Showing posts with label Pancake. Show all posts
Showing posts with label Pancake. Show all posts

Thursday, August 22, 2013

BLT Cornmeal Pancakes – a breakfast twist on a BLT


This is probably the most fun breakfast I’ve made in a very long time. I was flipping through a magazine at the gym the other day and saw a picture here of a BLT corn cake and got the idea to make my own. This is a very creative and usual twist on a bacon, lettuce and tomato sandwich, the all time best sandwich in the whole wide world as far as I’m concerned.

The day we made these we invited Meakin’s brother Stuart for breakfast. I’m the first to admit that this is an unusual breakfast and I could tell by the look on both of their faces that they weren’t so sure if they were going to like this for breakfast. Being a good hostess, before I served I asked if they wanted theirs stacked, or the bacon and tomato on the side. They chose bacon & tomato on the side. When we sat down, I took a couple of bites of mine, stacked like the pictures, and commented, “These are really good.” They took a few bites of their tomatoes and bacon with the cornmeal pancakes and agreed they were excellent and gave their stamp of approval.


Let’s deconstruct the stack.

These savory cornmeal pancakes are the star of this show and act as the bread for the BLT. I added lightly blanched fresh corn kernels to the pancake batter to pump up the corn flavor. If you’ve been reading My Carolina Kitchen for a while, you may remember these cornmeal pancakes from a previous post.

B is for bacon. We chose thick cut apple-wood smoked bacon from Nueske’s, our family's go-to favorite for the apple-wood flavor. When we’re in the mood for a hickory smoked flavor, we always use Benton’s country bacon from Tennessee. We’ve actually toured Benton’s smoke house in Madisonville when were coming home from a blogger get-together at Larry’s, aka Big Dude’s Eclectic Ramblings, house one year, post here. If you’ve never been inside of a smoke house, do take a look. If you have reluctant diners, you might tempt them to eat this BLT stack by using candied bacon, recipe below. The sweetness of the candied bacon will make up for the syrup normally served over pancakes.

* PROBLEMS
(a) Name every person the BLT pancake post mentions by name.
(b) According to the BLT pancake post, what goes into the pancake batter to strengthen the corn flavor?

* DATASET EXCERPT

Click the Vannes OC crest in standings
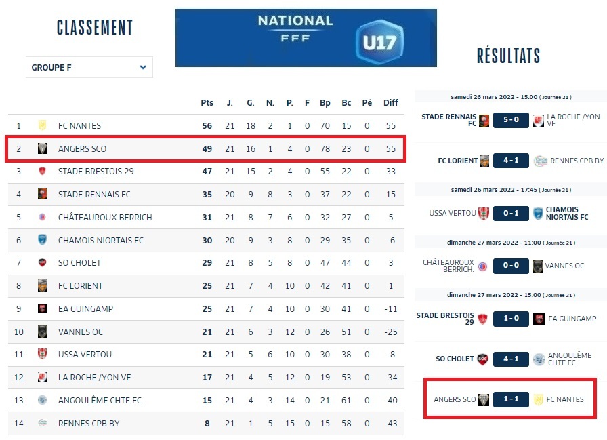 (x=42, y=332)
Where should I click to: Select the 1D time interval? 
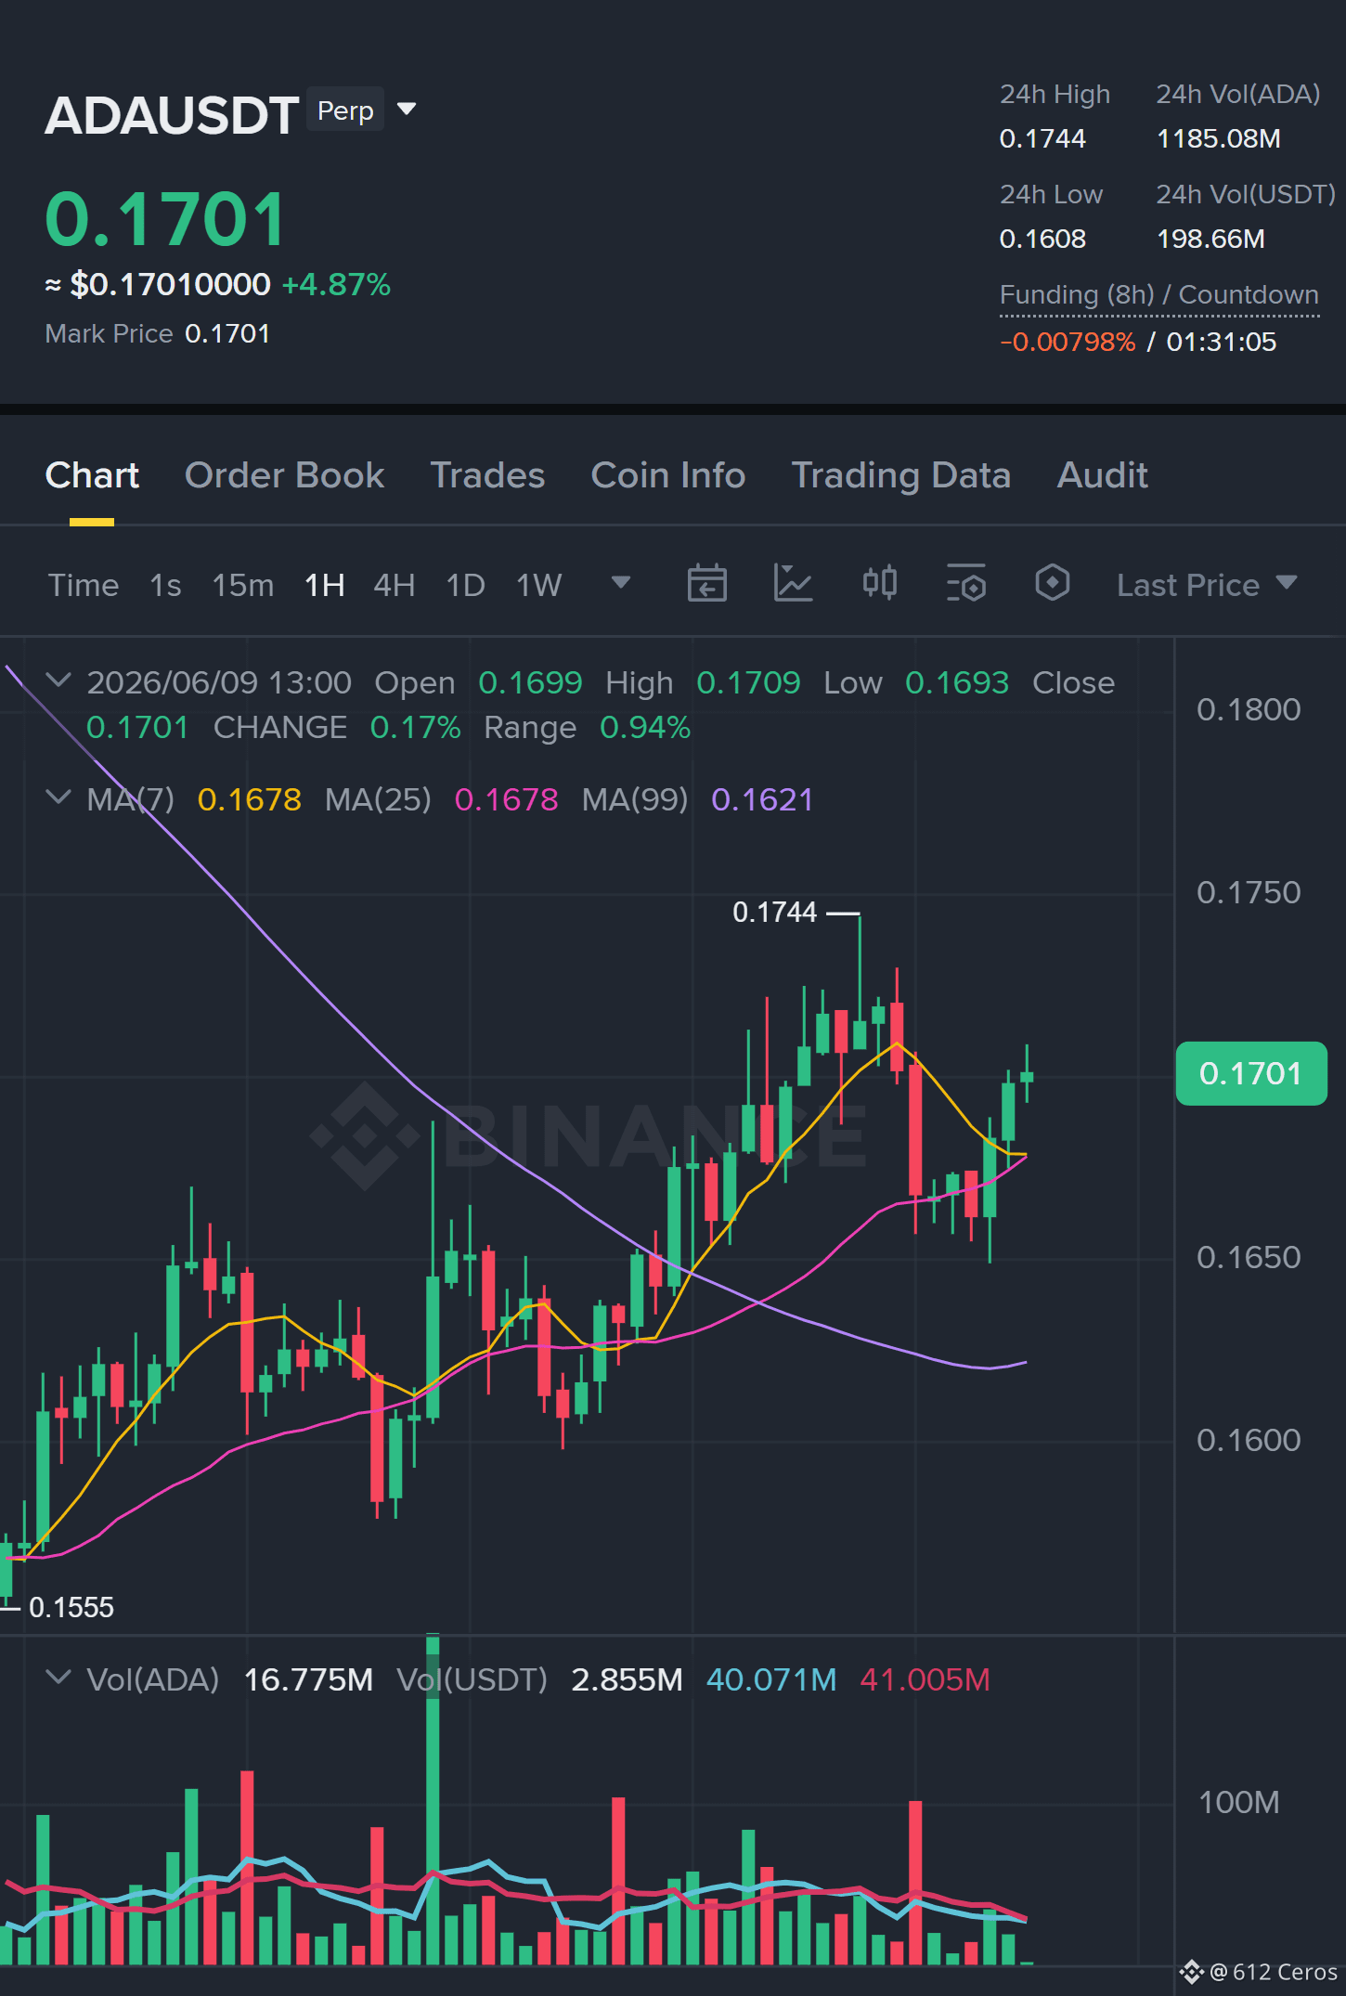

* RESPONSES PER TASK
(a) Meakin, Stuart (Meakin's brother), and Larry (aka Big Dude's Eclectic Ramblings)

(b) Lightly blanched fresh corn kernels.